Would you print the records below without changing anything?
_ _ _ _
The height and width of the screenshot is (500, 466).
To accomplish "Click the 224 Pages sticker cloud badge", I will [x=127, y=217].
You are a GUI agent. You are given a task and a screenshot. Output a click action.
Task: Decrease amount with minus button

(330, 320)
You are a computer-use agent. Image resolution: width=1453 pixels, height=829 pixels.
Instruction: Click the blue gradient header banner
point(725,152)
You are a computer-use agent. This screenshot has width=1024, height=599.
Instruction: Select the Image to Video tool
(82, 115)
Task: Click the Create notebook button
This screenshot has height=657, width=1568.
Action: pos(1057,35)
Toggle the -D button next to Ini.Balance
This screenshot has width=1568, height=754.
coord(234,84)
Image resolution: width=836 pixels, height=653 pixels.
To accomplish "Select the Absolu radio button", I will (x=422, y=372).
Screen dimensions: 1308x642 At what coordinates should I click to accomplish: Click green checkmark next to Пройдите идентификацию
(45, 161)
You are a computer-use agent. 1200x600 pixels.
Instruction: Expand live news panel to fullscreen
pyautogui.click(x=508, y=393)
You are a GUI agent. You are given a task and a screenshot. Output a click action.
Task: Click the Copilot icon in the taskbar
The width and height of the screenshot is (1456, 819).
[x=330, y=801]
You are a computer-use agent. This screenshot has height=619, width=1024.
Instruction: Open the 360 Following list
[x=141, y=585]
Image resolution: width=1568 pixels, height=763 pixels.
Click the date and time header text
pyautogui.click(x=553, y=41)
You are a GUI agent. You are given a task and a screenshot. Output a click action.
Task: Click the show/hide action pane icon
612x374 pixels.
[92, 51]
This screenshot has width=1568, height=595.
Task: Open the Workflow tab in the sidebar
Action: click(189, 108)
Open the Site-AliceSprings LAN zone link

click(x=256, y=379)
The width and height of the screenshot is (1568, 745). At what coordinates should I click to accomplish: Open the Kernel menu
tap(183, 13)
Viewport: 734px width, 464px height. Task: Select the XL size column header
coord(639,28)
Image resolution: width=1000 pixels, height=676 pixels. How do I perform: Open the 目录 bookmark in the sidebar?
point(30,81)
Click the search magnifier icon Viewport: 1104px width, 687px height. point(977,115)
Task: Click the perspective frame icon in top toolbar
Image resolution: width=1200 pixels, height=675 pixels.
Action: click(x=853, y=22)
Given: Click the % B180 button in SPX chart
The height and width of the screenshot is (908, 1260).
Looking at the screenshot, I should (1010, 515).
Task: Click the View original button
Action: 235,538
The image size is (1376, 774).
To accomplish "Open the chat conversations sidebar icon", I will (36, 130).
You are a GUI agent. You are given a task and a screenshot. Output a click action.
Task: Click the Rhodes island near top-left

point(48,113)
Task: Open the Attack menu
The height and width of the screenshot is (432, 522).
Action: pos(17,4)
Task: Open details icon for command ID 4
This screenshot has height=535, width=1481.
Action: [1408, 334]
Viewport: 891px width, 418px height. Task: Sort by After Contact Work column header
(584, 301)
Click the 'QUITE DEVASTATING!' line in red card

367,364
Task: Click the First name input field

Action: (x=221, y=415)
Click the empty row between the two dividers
_ _ _ _
[Solution to this task]:
The height and width of the screenshot is (500, 466).
To accomplish "Click the 224 Pages sticker cloud badge", I will [x=127, y=217].
You are a GUI agent. You are given a task and a screenshot. Output a click action.
Task: Decrease amount with minus button

(330, 320)
You are a computer-use agent. Image resolution: width=1453 pixels, height=829 pixels.
Instruction: Click the blue gradient header banner
point(725,152)
You are a computer-use agent. This screenshot has width=1024, height=599.
Instruction: Select the Image to Video tool
(82, 115)
Task: Click the Create notebook button
This screenshot has height=657, width=1568.
Action: pos(1057,35)
Toggle the -D button next to Ini.Balance
This screenshot has width=1568, height=754.
coord(234,84)
Image resolution: width=836 pixels, height=653 pixels.
To accomplish "Select the Absolu radio button", I will (x=422, y=372).
Screen dimensions: 1308x642 At what coordinates should I click to accomplish: Click green checkmark next to Пройдите идентификацию
(45, 161)
You are a computer-use agent. 1200x600 pixels.
Instruction: Expand live news panel to fullscreen
pyautogui.click(x=508, y=393)
You are a GUI agent. You are given a task and a screenshot. Output a click action.
Task: Click the Copilot icon in the taskbar
The width and height of the screenshot is (1456, 819).
[x=330, y=801]
You are a computer-use agent. This screenshot has height=619, width=1024.
Instruction: Open the 360 Following list
[x=141, y=585]
Image resolution: width=1568 pixels, height=763 pixels.
Click the date and time header text
pyautogui.click(x=553, y=41)
You are a GUI agent. You are given a task and a screenshot. Output a click action.
Task: Click the show/hide action pane icon
612x374 pixels.
[92, 51]
This screenshot has width=1568, height=595.
Task: Open the Workflow tab in the sidebar
Action: click(189, 108)
Open the Site-AliceSprings LAN zone link

click(x=256, y=379)
The width and height of the screenshot is (1568, 745). At what coordinates should I click to accomplish: Open the Kernel menu
tap(183, 13)
Viewport: 734px width, 464px height. Task: Select the XL size column header
coord(639,28)
Image resolution: width=1000 pixels, height=676 pixels. How do I perform: Open the 目录 bookmark in the sidebar?
point(30,81)
Click the search magnifier icon Viewport: 1104px width, 687px height. point(977,115)
Task: Click the perspective frame icon in top toolbar
Image resolution: width=1200 pixels, height=675 pixels.
Action: click(x=853, y=22)
Given: Click the % B180 button in SPX chart
The height and width of the screenshot is (908, 1260).
Looking at the screenshot, I should (1010, 515).
Task: Click the View original button
Action: 235,538
The image size is (1376, 774).
To accomplish "Open the chat conversations sidebar icon", I will (36, 130).
You are a GUI agent. You are given a task and a screenshot. Output a click action.
Task: Click the Rhodes island near top-left

point(48,113)
Task: Open the Attack menu
The height and width of the screenshot is (432, 522).
Action: pos(17,4)
Task: Open details icon for command ID 4
This screenshot has height=535, width=1481.
Action: [1408, 334]
Viewport: 891px width, 418px height. Task: Sort by After Contact Work column header
(584, 301)
Click the 'QUITE DEVASTATING!' line in red card

367,364
Task: Click the First name input field

Action: (x=221, y=415)
Click the empty row between the two dividers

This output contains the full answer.